→ Problem statement
Start at the line containing "Image resolution: width=1024" and transcribe every line exactly through the end of the records below, and only those lines.

→ Recorded data
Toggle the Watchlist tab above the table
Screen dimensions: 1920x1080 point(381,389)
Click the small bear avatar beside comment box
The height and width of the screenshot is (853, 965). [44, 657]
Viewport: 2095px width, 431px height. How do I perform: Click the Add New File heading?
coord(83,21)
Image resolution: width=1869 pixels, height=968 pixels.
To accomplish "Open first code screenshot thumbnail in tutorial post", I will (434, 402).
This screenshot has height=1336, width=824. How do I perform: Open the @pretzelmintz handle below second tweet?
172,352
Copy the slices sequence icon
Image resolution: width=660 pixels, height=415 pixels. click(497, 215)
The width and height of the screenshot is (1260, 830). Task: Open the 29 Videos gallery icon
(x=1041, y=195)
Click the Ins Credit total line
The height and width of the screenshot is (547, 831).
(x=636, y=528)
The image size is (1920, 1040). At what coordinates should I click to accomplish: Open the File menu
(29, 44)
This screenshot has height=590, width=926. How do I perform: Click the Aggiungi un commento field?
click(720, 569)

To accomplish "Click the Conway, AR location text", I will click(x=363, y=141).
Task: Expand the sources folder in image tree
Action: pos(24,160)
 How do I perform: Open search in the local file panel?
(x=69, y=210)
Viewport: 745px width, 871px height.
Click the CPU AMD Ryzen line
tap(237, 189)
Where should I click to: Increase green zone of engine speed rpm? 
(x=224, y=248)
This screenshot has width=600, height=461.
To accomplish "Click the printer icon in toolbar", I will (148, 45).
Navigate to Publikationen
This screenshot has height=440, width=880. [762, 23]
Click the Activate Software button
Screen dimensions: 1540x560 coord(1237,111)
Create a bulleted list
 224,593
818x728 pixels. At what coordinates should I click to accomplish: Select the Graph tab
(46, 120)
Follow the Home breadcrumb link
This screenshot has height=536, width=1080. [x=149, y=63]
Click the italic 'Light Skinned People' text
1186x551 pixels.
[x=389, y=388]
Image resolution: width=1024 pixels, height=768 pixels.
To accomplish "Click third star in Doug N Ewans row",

→ Solution
Image resolution: width=1024 pixels, height=768 pixels.
To accomplish "Click third star in Doug N Ewans row",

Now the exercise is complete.